- **TAREA**: Indique si cada afirmación coincide con el texto sobre la comunicación en pareja, respondiendo sí o no y citando literalmente las palabras del texto que lo deciden: (a) El texto aconseja tratar el asunto justo después de volver de casa de los padres de la pareja. (b) En las terapias se prescribe a las parejas que asignen un espacio y un tiempo durante la semana para hablar. (c) Elegir bien el momento y el lugar y buscar un estado de ánimo positivo basta para recorrer todo el camino.

- **TEXTO**:
Estrategias de comunicación (II): ¿Cuándo? ¿Dónde? ¿Cómo?

Resulta útil acordar con nuestra pareja un tiempo semanal para tratar los asuntos de ambos.

Bien, hemos decidido que tenemos que hablar con nuestra pareja. No hablar de una cosa menor, del día a día, sino de algo de una cierta importancia que va a requerir un mayor esfuerzo y compromiso. Pongamos un ejemplo real: no me  parece bien que todos los domingos sistemáticamente vayamos a comer a casa de tus padres. Creo que deberíamos repartir ese tiempo también con los míos”.

Quizá esto de comer con los padres sea una norma que tácita o verbalmente hayamos aceptado en el pasado, pero con la que ya no nos sentimos cómodos y queremos renegociarla con nuestra pareja. ¿Cómo lo hacemos? Pues, por obvio que pueda parecer, tenemos que buscar, en primer término, un momento y un lugar para poder hacerlo.

Muchas veces la rutina, el trabajo, los niños, no nos dejan disponer de un tiempo y un lugar tranquilos para poder hablar. Con frecuencia nos encontramos en las terapias prescribiendo a las parejas que asignen un espacio y un tiempo determinados durante la semana para poder hablar.

Y este es precisamente el primer paso: acordar el momento para sentarnos cómodamente y sin prisas, en el que podamos desarrollar la conversación sin necesidad de mirar el reloj.

Pero además, debemos tener en cuenta algo que con frecuencia se olvida y es más importante de lo que parece: en un estado de ánimo favorable. Si estamos cansados, estresados, irritados por algún acontecimiento, hemos discutido justo un instante antes por alguna otra cosa, o cualquier circunstancia negativa que influya en nuestra predisposición, las posibilidades de que la conversación no se desarrolle de una manera adecuada aumentan significativamente.

En el ejemplo que hemos puesto, no parece razonable que nos pongamos a discutir la cuestión justo después de volver de casa de los padres de nuestra pareja, habiendo tenido un desacuerdo con nuestro suegro/a y de haber bebido unas copas de vino. Lo más probable es que la conversación acabe en un desastre, diciendo cosas de las que nos arrepentiremos después y sin posibilidad de acuerdo ninguno.

En cambio, si hemos escogido un momento agradable, pongamos un sábado por la mañana en el que hemos dormido a pierna suelta (sabíamos que los niños iban a pasar la noche con sus tíos) y nos encontramos descansados y positivos después de un rico desayuno y un buen café, las cosas suenas de otra manera, ¿verdad?

Así que recuerda: para hablar de cosas importantes con tu pareja escoge bien el momento y el lugar y sobre todo busca un estado de ánimo positivo.  Solo con esto habrás recorrido la mitad del camino.

Filas almacenadas:
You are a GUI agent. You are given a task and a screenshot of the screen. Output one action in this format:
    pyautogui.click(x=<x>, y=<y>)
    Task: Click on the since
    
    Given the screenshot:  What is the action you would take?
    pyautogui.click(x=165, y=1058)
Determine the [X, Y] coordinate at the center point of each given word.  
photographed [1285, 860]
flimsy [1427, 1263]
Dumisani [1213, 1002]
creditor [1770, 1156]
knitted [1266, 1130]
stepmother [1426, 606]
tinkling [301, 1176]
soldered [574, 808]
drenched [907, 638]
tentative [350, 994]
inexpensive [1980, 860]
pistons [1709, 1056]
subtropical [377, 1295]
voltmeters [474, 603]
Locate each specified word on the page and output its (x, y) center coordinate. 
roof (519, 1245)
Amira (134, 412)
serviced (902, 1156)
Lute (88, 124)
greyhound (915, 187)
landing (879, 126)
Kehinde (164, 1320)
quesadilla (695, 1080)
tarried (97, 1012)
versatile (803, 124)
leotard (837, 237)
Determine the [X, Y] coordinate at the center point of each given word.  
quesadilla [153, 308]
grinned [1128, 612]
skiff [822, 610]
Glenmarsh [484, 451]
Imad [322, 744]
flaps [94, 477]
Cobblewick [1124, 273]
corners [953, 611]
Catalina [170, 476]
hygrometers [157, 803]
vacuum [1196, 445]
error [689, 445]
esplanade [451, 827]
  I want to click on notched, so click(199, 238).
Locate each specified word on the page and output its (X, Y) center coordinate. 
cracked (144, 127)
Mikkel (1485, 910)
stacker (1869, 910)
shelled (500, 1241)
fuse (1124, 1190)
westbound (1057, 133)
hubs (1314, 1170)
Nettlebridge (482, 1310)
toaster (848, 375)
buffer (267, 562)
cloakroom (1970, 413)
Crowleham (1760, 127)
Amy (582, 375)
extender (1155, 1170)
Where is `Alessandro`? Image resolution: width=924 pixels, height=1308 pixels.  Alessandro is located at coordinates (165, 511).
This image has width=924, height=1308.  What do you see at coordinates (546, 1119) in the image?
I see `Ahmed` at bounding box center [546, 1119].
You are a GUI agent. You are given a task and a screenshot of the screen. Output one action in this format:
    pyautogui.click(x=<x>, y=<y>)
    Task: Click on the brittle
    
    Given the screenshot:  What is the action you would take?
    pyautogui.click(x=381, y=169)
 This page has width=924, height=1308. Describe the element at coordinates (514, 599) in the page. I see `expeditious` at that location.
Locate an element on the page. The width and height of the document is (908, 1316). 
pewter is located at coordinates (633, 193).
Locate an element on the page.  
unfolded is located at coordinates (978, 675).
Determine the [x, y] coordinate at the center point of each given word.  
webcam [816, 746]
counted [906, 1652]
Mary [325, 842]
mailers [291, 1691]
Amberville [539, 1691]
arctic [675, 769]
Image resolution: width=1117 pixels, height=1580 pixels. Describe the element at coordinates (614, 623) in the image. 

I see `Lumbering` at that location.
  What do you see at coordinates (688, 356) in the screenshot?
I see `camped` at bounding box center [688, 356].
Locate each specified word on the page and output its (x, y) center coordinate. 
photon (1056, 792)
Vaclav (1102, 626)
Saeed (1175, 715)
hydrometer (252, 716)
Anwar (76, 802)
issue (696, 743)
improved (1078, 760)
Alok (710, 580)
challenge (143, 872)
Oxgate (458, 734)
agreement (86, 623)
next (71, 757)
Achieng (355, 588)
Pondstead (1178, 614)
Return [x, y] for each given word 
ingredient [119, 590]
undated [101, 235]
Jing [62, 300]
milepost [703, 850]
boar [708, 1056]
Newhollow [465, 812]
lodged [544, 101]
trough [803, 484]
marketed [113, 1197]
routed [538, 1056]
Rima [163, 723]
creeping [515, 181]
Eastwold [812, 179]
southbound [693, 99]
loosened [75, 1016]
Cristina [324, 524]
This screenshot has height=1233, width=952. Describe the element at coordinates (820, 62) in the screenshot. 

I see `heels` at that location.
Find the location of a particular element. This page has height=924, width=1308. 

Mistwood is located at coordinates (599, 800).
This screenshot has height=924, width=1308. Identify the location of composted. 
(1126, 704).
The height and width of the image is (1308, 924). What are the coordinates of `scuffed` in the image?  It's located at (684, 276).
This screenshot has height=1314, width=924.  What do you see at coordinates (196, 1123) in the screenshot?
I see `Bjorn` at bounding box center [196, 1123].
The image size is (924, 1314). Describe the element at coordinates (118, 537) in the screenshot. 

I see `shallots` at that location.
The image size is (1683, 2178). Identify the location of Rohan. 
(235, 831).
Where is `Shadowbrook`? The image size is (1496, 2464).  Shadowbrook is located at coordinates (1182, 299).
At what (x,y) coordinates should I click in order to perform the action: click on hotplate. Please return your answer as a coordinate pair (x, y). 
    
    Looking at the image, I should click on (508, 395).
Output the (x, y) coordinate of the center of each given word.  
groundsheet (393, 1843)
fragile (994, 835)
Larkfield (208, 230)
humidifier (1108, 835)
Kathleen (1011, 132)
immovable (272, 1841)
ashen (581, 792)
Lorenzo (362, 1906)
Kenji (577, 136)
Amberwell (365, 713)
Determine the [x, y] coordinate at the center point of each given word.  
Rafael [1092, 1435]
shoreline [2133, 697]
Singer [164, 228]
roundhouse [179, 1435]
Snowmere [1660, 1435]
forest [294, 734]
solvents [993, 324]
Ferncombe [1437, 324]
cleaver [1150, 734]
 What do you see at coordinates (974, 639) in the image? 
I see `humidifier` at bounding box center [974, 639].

- **RESPUESTA**:
(a) No: «no parece razonable que nos pongamos a discutir la cuestión justo después de volver de casa de los padres de nuestra pareja».
(b) Sí: «Con frecuencia nos encontramos en las terapias prescribiendo a las parejas que asignen un espacio y un tiempo determinados durante la semana para poder hablar».
(c) No: «Solo con esto habrás recorrido la mitad del camino».